The pharmacology corollary
There’s a corollary to this framework that I find myself returning to when I’m thinking about drug mechanisms: evolutionary conservation predicts compensatory architecture. The more ancient and fundamental a pathway, the more redundancy evolution has built around it. That redundancy is exactly what a drug runs into.
If a pathway has been conserved for hundreds of millions of years, the organism has had hundreds of millions of years to build fail-safes against its disruption. mTOR is a good example: so fundamental to nutrient sensing and cellular growth that inhibiting it triggers multiple compensatory feedback loops simultaneously, some of which partially restore the signaling you were trying to block. The VEGF story in oncology is another. Cut off one pro-angiogenic signal and tumors route around it through alternative pathways, often faster than you’d expect.
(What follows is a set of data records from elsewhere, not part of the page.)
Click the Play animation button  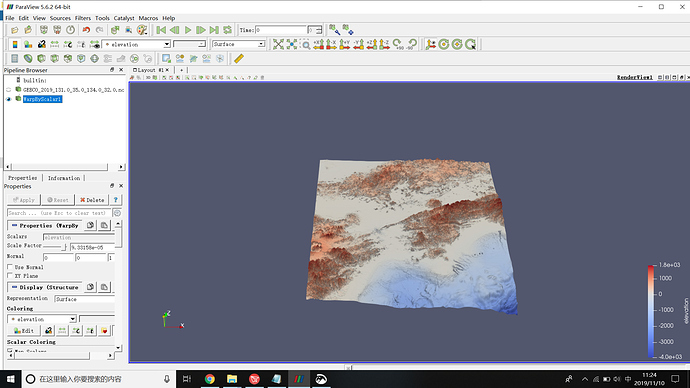coord(188,30)
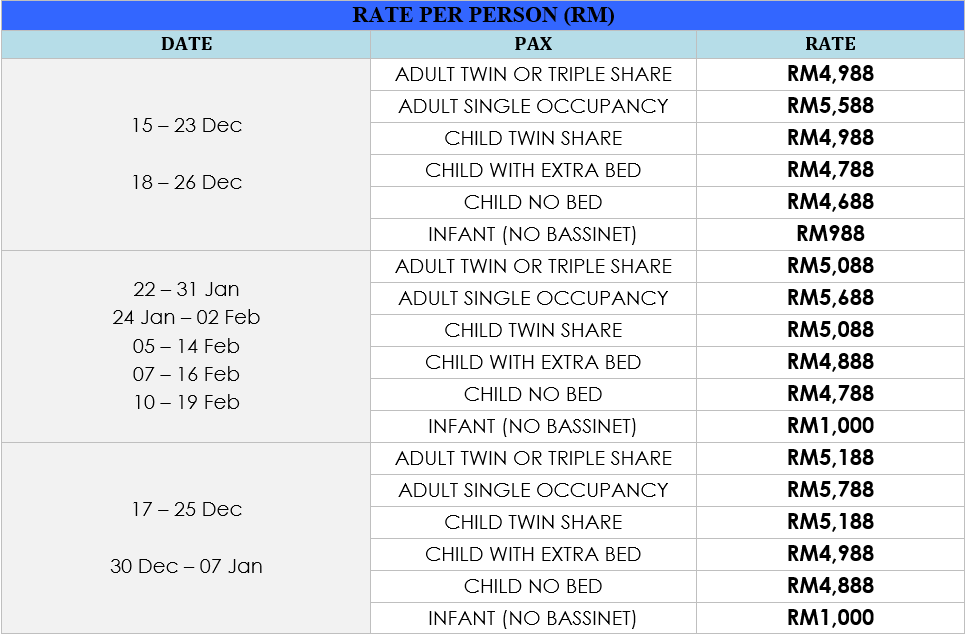Click the RATE PER PERSON (RM) title bar
The image size is (966, 634).
coord(483,15)
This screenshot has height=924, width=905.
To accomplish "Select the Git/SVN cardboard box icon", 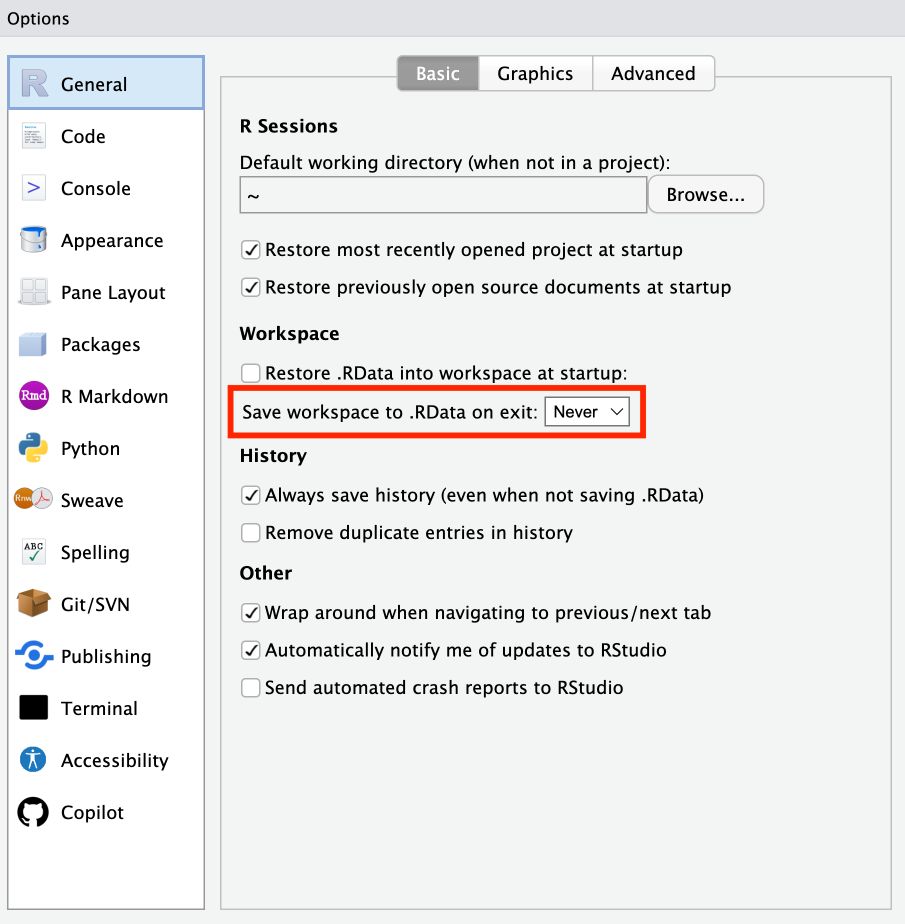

The renin-angiotensin system has so much redundancy baked in that single-point inhibition rarely produces the clean outcome the whiteboard predicted.
The way I’ve come to think about this: when a drug hits a compensatory wall, evolution is showing you exactly how much it valued that function. The strength of the feedback is roughly proportional to how lethal losing that function was, historically. That reframe makes the compensatory response informative rather than just frustrating. It points somewhere. The question I try to ask is: what did evolution build to make sure this process keeps running even when disrupted? The answer to that question is usually where the next layer of biology is hiding.
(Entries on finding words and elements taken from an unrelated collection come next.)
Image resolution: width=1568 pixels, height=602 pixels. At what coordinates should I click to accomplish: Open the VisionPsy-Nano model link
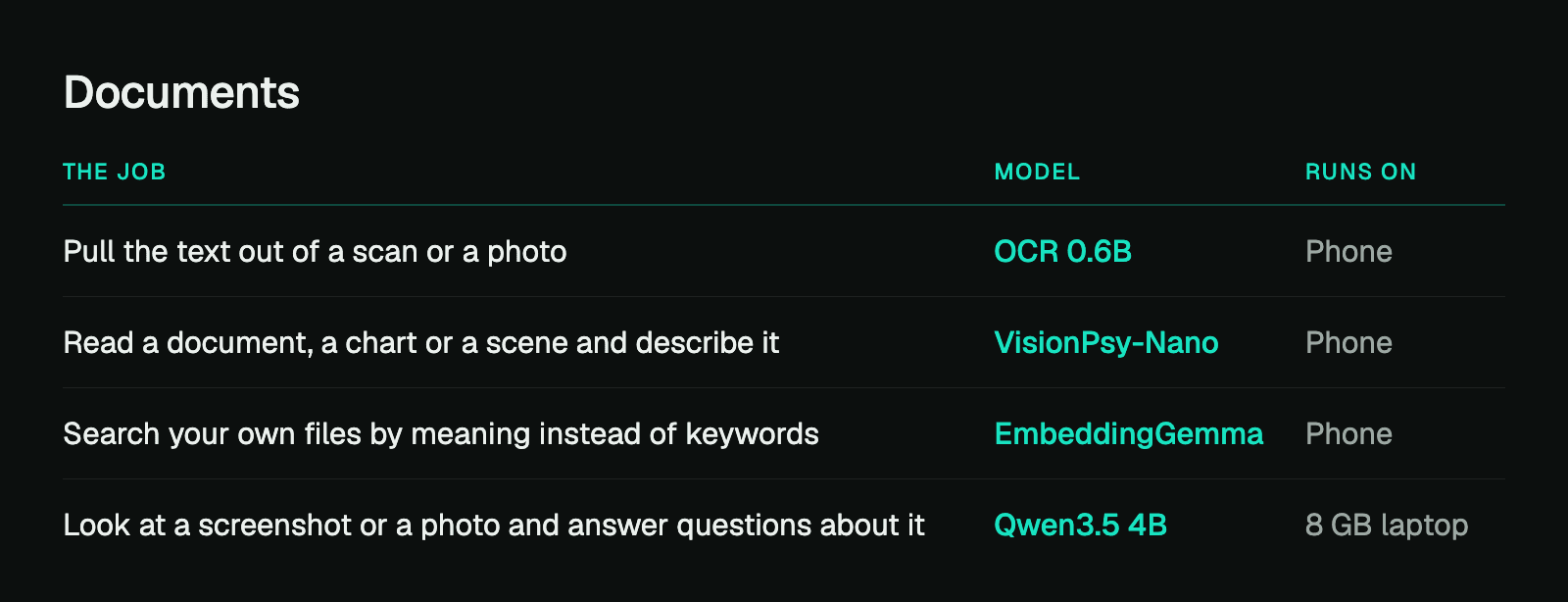click(x=1105, y=342)
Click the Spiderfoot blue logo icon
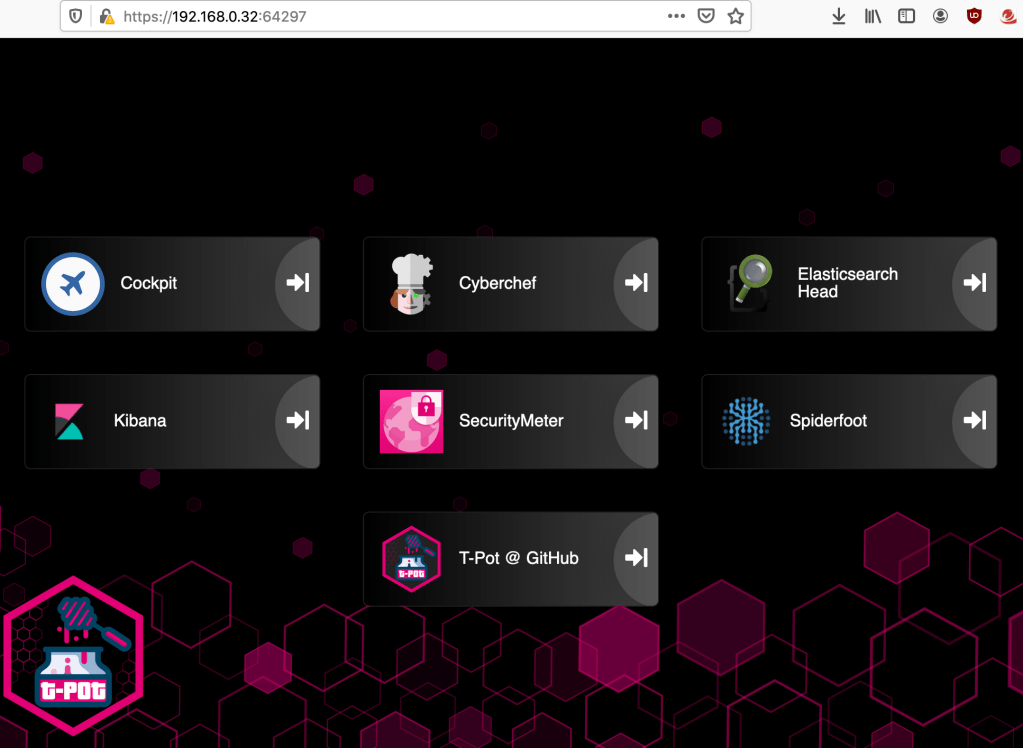The image size is (1023, 748). (x=746, y=421)
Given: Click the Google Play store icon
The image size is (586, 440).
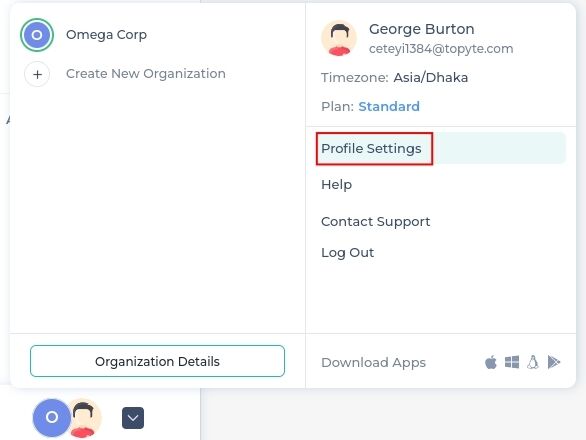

Why I keep coming back to this
I find this lens useful because it imposes a kind of discipline on mechanistic thinking. It forces a before-and-after: before this was pathology, what was it? It pushes back against the assumption that because something causes harm in the context we observe it, harm is all it does. And it grounds expectations about intervention in something more durable than a pathway diagram. It grounds them in the history of what that pathway was actually selected to do.
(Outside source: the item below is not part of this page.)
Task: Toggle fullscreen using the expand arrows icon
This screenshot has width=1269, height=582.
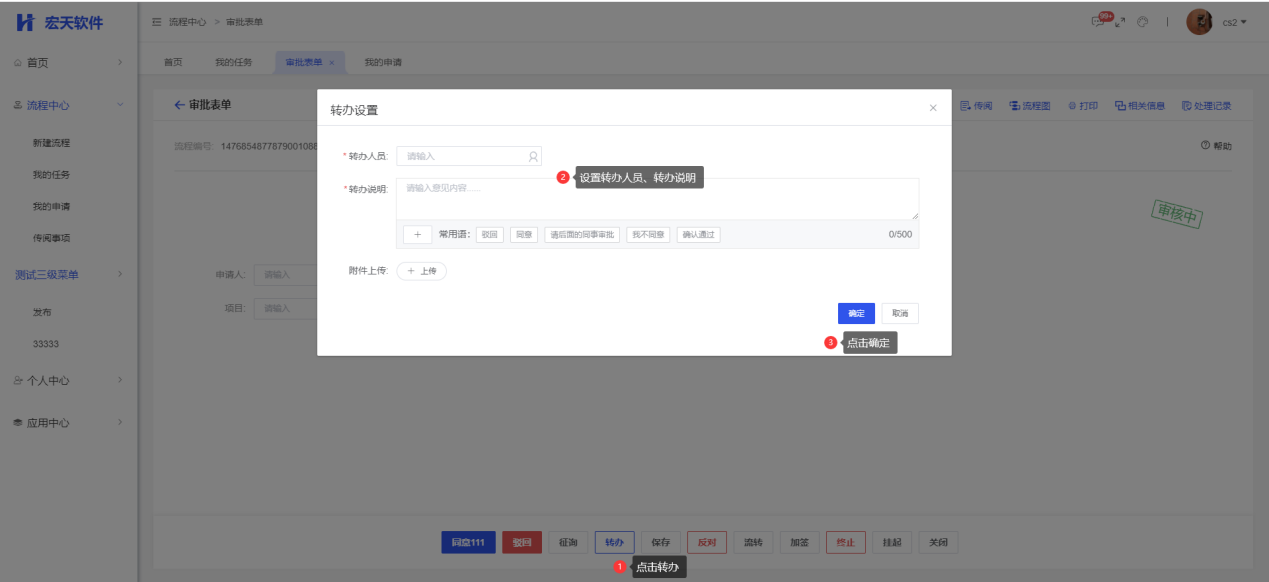Action: click(x=1120, y=22)

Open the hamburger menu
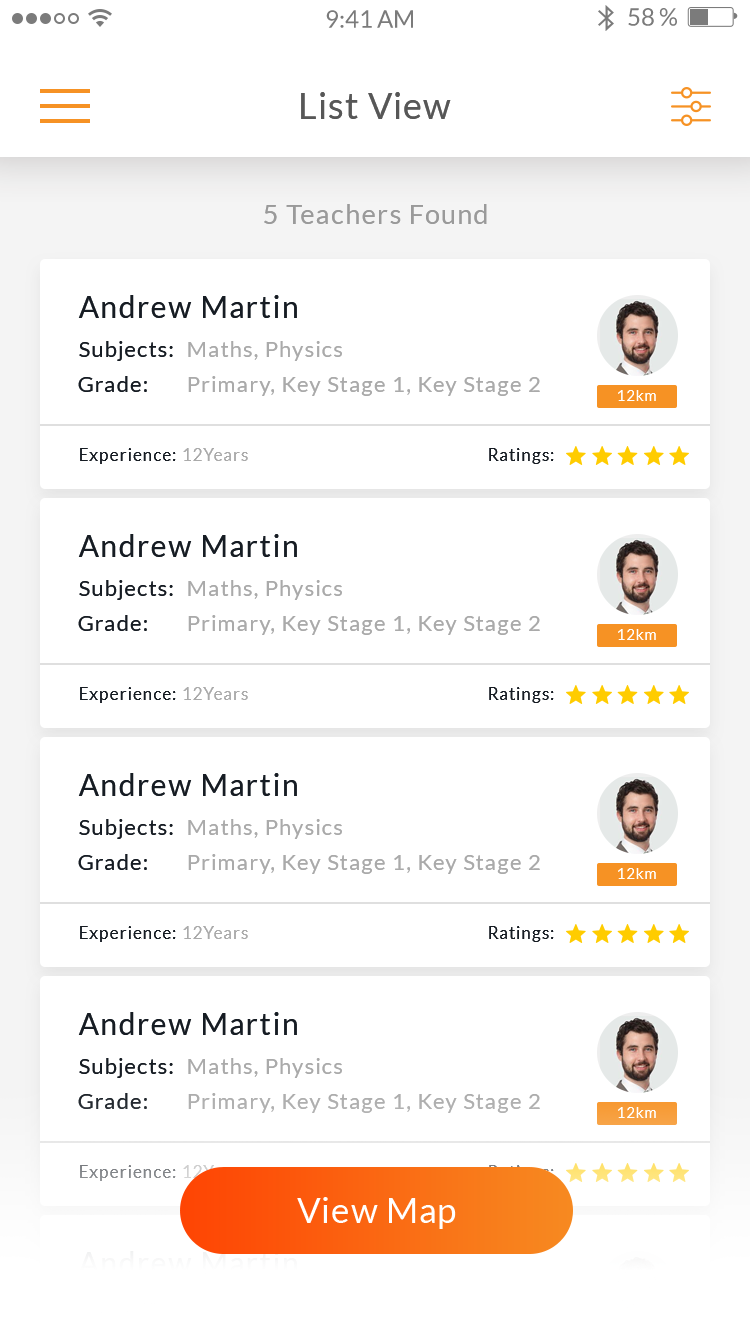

The gut check stays the same regardless of the specific biology. When I encounter something that seems purely destructive, I ask: when was this useful, who did it protect, and at what life stage? And then: what did evolution build to keep this running even when disrupted? The answers aren’t always there. Sometimes things really are neutral drift, or developmental artifacts, or genuine misfires in environments our genomes weren’t built for. But asking the question changes how I approach the problem. In my experience, that’s usually worth the time.
Stay Curious,
Andrew




Love this... I use it every day when patients push back on sunscreen recommendations because they need vitamin D.
I remind them that we are now lucky to live long enough to die of skin cancer, and should take that into account when we buy our vitamin D supplements.
Thank you, Andrew. I agree that evolution is a valuable frame to understand disease. Even for conditions we label “genetic,” it was often environmental pressure that selected those traits in the first place. As an environmental epidemiologist, I can’t stop at the explanation that some conditions persist simply because they emerge after reproductive age. That may explain why natural selection doesn’t eliminate them. It doesn’t explain why they manifest — or worsen — when they do. So I add another variable: exposure. If amyloid serves protective functions under certain conditions, trouble may begin when susceptibility meets the wrong environment. ApoE4, for example, alters how the brain handles amyloid and increases vulnerability to Alzheimer’s disease. Add environmental stressors — such as lead exposure — and risk may rise further. The same pattern appears elsewhere. Cystic fibrosis is genetic, but exposure to secondhand smoke or elevated air pollution can make exacerbations more frequent and more severe.